Va ricordato in questo senso che l’Italia, accusata per anni di non aver offerto una risposta ordinamentale adeguata relativamente alle modalità di gestione dei numerosi afflussi massicci di stranieri da cui è stata colpita, ha optato per l’adozione di una disciplina “a maglie larghe”, e cioè idonea, quanto meno sulla carta, a far fronte ad un ampio numero di possibili emergenze. Gli Stati Uniti, all’opposto, da sempre oggetto di massicce (e fino a pochi anni fa bene accette) ondate migratorie — e che hanno cominciato a sviluppare un’ampia cornice normativa in tema di migrazioni con larghissimo anticipo rispetto alla maggioranza degli altri Paesi —, hanno progressivamente ristretto il novero delle categorie di soggetti ammissibili ai benefici dello status di protezione temporanea per evidenti motivi di policy interna, ovvero sotto la spinta di un’opinione pubblica meno favorevole che in passato a consentire l’ingresso di nuovi stranieri, anche se per ragioni umanitarie e transitorie. Entrambi i sistemi, infine, sono accomunati dalla necessità di disporre di strumenti flessibili per fronteggiare le emergenze, nonché dalla discrezionalità di cui godono gli organi amministrativi nelle decisioni relative all’ammissione di particolari categorie di stranieri al beneficio della protezione temporanea.

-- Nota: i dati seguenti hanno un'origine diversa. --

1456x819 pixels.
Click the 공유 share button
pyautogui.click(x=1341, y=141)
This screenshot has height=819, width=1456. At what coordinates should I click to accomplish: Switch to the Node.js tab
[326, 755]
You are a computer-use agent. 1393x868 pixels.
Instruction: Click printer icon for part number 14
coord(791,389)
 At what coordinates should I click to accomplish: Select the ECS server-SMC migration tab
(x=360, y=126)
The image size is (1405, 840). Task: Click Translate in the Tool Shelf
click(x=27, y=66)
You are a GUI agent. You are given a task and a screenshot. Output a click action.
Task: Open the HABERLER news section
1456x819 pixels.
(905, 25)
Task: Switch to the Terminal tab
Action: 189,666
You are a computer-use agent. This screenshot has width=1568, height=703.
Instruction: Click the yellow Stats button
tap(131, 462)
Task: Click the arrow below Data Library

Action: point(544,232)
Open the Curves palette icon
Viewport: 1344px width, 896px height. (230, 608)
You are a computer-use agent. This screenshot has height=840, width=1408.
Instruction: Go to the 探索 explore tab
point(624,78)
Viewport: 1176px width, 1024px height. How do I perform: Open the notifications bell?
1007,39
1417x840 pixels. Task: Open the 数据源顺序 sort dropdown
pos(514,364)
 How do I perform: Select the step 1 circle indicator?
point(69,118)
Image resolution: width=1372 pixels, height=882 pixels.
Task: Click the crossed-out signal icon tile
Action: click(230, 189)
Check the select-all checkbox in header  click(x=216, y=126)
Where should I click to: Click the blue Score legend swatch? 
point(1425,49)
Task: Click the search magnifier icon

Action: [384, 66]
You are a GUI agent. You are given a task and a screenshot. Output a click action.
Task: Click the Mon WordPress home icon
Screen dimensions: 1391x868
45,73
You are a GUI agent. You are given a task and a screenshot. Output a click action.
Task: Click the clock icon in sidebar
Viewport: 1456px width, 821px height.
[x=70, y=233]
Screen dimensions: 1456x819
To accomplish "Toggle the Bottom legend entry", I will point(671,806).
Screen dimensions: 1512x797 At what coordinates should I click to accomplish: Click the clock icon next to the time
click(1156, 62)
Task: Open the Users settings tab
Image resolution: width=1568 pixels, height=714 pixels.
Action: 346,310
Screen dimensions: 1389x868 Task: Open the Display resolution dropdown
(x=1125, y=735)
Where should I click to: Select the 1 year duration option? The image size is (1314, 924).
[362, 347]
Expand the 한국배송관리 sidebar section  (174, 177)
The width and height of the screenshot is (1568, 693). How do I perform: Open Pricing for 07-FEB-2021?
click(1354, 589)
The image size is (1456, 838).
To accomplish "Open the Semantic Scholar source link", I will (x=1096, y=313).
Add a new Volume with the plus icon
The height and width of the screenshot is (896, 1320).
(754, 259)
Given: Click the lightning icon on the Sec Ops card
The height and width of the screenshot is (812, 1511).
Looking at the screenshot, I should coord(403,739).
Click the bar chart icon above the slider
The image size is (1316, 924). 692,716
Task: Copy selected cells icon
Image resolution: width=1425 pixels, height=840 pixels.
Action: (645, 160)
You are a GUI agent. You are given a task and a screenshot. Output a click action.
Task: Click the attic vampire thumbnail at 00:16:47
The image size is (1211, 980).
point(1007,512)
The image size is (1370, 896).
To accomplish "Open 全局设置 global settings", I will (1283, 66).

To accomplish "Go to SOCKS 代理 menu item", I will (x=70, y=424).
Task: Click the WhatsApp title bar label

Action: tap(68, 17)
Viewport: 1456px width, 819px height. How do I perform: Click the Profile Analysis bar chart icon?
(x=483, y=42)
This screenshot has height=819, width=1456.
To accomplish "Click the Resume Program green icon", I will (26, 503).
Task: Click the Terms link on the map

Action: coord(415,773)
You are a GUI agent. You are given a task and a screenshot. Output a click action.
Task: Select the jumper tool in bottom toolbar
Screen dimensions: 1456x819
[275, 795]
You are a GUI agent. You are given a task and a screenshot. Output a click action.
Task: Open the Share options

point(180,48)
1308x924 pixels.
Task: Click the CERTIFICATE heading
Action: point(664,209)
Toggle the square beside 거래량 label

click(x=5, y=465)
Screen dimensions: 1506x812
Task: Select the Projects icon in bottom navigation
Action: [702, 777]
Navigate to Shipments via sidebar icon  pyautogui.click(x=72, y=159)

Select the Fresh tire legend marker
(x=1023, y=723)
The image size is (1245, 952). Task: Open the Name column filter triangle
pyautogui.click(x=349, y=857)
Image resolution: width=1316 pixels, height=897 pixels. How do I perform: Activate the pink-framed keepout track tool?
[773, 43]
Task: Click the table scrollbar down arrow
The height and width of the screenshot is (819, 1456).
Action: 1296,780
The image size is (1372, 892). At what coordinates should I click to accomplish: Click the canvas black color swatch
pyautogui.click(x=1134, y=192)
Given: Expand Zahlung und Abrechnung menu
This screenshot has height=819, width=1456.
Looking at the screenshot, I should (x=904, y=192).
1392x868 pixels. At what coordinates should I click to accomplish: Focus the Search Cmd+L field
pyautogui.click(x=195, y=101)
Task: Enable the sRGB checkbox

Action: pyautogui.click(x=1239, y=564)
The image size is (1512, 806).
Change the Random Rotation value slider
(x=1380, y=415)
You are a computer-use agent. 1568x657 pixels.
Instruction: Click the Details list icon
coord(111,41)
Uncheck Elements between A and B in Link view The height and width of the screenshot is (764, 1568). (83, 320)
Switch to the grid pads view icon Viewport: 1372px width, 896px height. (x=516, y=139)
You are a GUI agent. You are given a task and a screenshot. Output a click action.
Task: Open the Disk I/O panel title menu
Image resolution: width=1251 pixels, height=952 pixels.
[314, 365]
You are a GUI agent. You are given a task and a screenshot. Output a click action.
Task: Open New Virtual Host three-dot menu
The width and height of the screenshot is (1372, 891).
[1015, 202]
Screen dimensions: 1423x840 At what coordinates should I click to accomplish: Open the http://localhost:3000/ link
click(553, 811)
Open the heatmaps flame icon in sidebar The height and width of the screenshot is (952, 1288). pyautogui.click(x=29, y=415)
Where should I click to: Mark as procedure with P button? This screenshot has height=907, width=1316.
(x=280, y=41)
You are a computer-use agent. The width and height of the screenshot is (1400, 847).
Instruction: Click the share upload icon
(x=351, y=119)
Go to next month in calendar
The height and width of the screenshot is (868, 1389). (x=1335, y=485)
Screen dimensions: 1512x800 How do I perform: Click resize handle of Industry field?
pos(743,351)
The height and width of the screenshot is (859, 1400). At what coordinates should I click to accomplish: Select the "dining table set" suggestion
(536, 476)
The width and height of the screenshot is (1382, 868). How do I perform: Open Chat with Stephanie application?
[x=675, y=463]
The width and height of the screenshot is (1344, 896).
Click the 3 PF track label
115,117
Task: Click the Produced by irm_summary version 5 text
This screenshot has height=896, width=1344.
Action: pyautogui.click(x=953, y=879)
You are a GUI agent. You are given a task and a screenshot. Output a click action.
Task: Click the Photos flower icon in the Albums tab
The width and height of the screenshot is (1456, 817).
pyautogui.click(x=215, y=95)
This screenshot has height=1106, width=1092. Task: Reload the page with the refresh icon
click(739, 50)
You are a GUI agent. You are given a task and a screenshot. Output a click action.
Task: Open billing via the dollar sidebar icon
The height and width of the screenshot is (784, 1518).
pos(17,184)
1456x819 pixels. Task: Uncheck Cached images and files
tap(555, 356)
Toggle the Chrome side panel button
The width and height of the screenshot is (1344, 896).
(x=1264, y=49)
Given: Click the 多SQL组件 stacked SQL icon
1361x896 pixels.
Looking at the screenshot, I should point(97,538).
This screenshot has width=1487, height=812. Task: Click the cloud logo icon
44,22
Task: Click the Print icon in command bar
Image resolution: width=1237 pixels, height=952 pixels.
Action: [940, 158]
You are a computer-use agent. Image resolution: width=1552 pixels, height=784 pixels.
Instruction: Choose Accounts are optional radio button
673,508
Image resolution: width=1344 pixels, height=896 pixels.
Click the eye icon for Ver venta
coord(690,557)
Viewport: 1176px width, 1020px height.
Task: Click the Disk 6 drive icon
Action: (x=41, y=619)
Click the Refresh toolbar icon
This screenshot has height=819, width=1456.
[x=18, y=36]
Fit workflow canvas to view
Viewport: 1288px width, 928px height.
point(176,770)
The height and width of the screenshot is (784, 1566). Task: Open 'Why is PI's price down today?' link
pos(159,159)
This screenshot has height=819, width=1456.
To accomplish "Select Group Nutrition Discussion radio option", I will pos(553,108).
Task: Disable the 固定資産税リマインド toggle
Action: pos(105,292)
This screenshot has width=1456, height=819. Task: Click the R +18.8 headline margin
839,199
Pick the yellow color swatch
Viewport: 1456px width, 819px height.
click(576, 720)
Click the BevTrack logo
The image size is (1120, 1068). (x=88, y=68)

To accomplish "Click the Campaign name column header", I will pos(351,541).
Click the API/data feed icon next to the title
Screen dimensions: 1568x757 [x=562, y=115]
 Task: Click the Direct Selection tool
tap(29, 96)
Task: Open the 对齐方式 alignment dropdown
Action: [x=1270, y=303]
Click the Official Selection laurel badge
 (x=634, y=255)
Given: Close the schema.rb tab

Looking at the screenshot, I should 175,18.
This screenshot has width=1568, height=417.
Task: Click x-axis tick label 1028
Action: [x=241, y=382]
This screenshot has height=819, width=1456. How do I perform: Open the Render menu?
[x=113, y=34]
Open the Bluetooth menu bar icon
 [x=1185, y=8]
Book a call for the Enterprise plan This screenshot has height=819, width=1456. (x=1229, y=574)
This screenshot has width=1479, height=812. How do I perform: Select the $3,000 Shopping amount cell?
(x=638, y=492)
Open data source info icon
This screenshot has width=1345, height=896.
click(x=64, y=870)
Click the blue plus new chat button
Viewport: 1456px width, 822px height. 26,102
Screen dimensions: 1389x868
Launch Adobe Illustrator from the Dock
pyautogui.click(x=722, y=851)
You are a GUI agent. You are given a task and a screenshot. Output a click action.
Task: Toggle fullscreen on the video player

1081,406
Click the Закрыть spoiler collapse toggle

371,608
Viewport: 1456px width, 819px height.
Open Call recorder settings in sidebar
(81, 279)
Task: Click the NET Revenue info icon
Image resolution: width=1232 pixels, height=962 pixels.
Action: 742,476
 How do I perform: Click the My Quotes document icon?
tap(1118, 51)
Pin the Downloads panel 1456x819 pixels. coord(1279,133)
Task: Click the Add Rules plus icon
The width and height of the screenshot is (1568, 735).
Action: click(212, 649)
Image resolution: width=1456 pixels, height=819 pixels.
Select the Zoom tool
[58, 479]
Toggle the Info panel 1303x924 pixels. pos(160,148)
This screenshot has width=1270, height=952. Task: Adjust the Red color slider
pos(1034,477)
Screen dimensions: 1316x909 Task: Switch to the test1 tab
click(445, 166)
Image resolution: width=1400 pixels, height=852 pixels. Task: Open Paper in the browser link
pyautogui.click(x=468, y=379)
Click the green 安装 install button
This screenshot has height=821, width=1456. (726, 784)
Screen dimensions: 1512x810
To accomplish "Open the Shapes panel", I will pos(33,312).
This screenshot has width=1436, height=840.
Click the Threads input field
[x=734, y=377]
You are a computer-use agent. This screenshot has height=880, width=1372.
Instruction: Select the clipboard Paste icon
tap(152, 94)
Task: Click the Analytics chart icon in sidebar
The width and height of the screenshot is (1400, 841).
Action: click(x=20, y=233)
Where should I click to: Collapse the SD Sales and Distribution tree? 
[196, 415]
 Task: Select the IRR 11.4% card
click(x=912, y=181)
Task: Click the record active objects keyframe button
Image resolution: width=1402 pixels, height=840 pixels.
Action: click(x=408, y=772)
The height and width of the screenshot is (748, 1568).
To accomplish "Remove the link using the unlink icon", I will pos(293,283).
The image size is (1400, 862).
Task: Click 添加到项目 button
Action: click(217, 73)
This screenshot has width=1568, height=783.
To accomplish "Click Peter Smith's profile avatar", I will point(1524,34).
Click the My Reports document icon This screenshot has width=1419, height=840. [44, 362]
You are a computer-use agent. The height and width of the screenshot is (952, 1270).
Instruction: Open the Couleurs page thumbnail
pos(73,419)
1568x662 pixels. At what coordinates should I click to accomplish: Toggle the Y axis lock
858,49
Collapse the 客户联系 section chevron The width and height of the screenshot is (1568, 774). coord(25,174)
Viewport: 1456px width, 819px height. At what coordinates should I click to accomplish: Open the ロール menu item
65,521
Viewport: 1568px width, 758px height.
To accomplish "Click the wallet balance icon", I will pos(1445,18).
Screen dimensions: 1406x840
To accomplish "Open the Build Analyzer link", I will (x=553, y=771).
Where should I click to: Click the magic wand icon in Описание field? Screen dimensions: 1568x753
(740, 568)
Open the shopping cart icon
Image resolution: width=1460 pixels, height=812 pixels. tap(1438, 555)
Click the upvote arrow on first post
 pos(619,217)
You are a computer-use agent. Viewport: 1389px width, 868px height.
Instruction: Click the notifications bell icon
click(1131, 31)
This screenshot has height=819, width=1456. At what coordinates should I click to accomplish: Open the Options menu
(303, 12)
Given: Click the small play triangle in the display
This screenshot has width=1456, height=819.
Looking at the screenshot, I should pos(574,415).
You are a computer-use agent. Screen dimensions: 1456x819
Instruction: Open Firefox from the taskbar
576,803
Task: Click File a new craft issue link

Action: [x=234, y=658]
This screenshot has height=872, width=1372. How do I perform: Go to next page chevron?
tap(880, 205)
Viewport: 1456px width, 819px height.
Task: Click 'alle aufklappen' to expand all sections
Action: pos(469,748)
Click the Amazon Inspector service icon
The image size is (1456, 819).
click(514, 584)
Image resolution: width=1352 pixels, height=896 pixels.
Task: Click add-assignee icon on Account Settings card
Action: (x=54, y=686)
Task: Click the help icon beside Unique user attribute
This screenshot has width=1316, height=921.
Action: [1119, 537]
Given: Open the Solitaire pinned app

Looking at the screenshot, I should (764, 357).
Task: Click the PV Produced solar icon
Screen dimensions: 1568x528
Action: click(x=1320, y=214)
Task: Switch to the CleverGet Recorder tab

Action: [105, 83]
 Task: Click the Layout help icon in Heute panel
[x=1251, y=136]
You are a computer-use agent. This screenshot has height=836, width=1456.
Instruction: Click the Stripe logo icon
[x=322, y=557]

Considerazioni in parte analoghe possono valere anche per la Direttiva 2001/55/CE, la cui impostazione è tesa ad evitare riconoscimenti automatici dell’esistenza di un esodo di massa, prevedendo al contrario procedure di determinazione caratterizzate, anche in questo caso, da ampi margini di discrezione (su cui non possiamo diffonderci qui), tra le quali però non sembra trovare posto, almeno allo stato, la protezione temporanea degli sfollati a seguito di disastri ambientali.